Before the lockdown, Hank Traynor was involved in providing safety training on building sites.
In recent weeks, he’s become one of hundreds of people to complete upskilling courses at his local further education college on how to reduce the threat posed by coronavirus.
“Our business is closed at the moment, there’s no safety training going on, so I thought this would give me a skill to do my bit in a nursing home, hospital or healthcare centre.
“They are all under immense pressure. There are healthcare professionals dying in the trenches, going into work every day of the week and not coming home in some cases. I thought that if I can play my part, it might help a little.”
The course in infection control, developed by Laois Offaly Education and Training Board (ETB), is an example of how further education colleges and universities across the State are providing a range of free courses to individuals from diverse backgrounds to help tackle the Covid-19 threat.
They range from online courses in infection control for those with no healthcare experience to accelerated programmes for nurses on how to provide critical care to Covid-19 patients.
At Laois Offaly ETB, for example, just over 120 people have participated in its infection prevention and control online course so far.
It links learners to Servisource, which is an official partner to the HSE in supporting the Ireland On-Call campaign.
It is also in contact with local nursing homes that are seeking staff and is providing these contact details to the participants on the course as an additional employment option.
"We are offering this opportunity to people who, through previous learning and experience, are in a position to quickly upskill and become part of the HSE's team if they are required," says Tony Dalton, Laois and Offaly's director of further education and training. "And they may not be. But if called upon, we are trying to ensure they'll be ready."
Critical care modules
UCD and UCC, meanwhile, are among the universities providing modules on critical care nursing for professionals working in healthcare settings.
Prof Josephine Hegarty, head of UCC's school of nursing and midwifery, said the easy and rapid access to this education would increase the number of nurses available to provide critical care to patients.
“To effectively treat the number of anticipated patients with Covid-19 who require intensive care, it will be important to build critical care capacity within the Irish healthcare system. To a large extent, this capacity will include the provision of expert nursing, medical and allied healthcare as well as the provision of mechanical ventilation,” she said.
This module, she said, was facilitating nurses to develop high-level skills in caring for patients who are critically ill, and help them to work with other healthcare professionals in intensive care settings.
“In addition, the module will facilitate nurses to provide high levels of support to patients and families during their period of critical care.”
Most upskilling courses are run completely online and learners need only the capacity to record and submit skills demonstrations.
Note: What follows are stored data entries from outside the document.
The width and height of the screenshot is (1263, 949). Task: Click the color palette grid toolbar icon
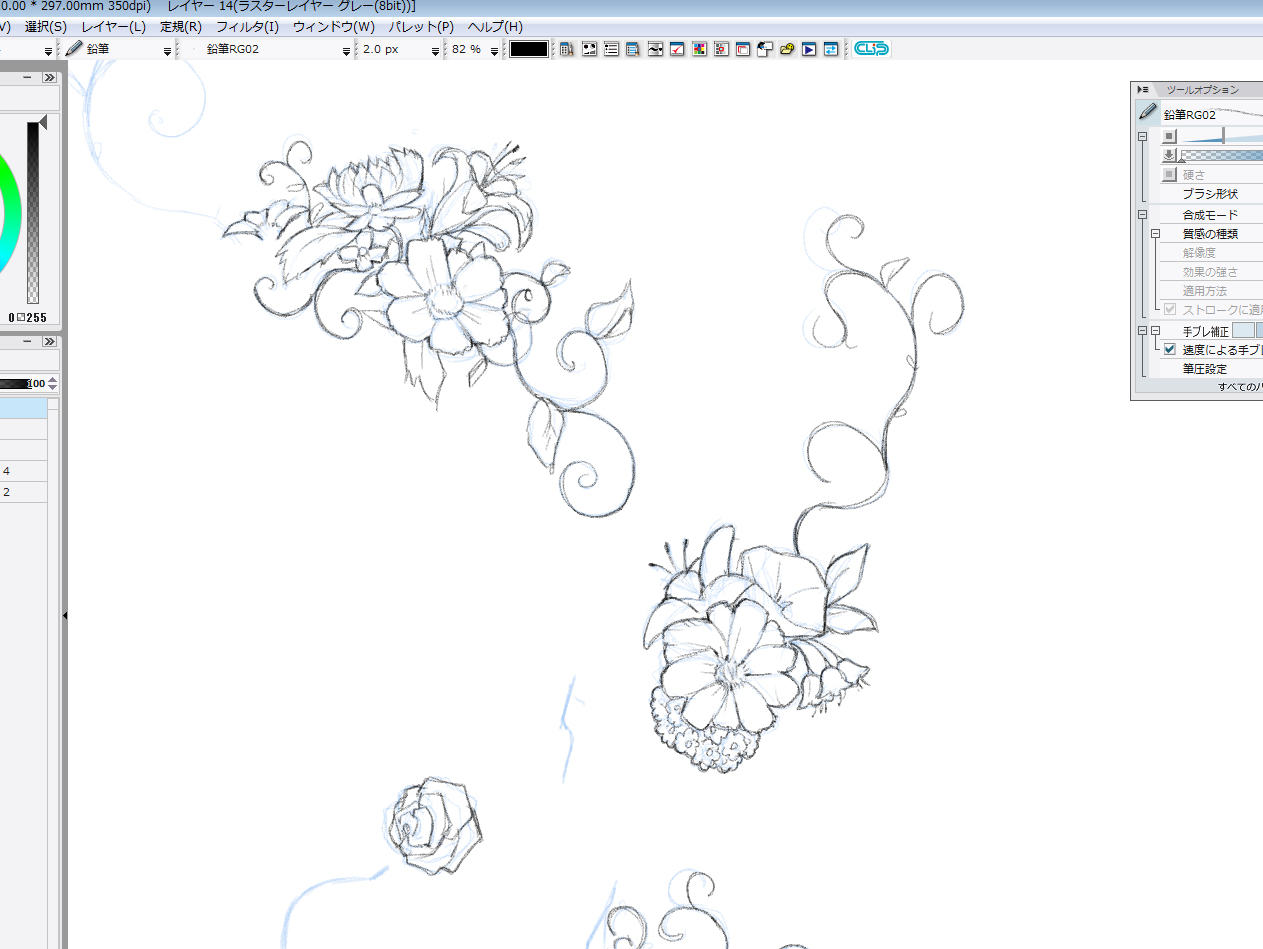pyautogui.click(x=699, y=49)
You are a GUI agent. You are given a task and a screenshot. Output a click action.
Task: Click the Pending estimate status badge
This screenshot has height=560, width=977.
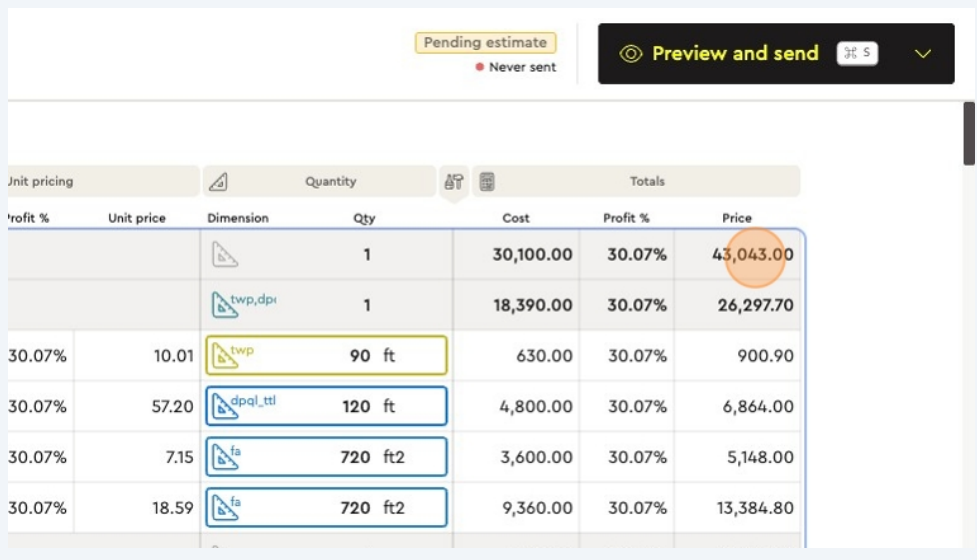click(485, 43)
Students are typically supported online and by phone by experienced tutors throughout the process.
For Traynor, who recently completed his infection control course, the experience was an eye-opener.
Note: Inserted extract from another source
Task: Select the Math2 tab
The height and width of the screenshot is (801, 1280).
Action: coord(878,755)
“I’d never realised the work and risk assessment involved in simple things like changing beds, cleaning toilets or commodes: Covid-19 is so dangerous and so easy to spread,” he said.
“Even the process of putting on and off PPE [personal protective equipment] . . . It’s not as simple as ripping it off: it’s a systematic process. There’s a safe way to do it, but it is very easy to contaminate equipment if you let your guard down.
“It’s been a great learning experience. I feel I can offer a little help and will be ready do my bit. We’re all in this together.”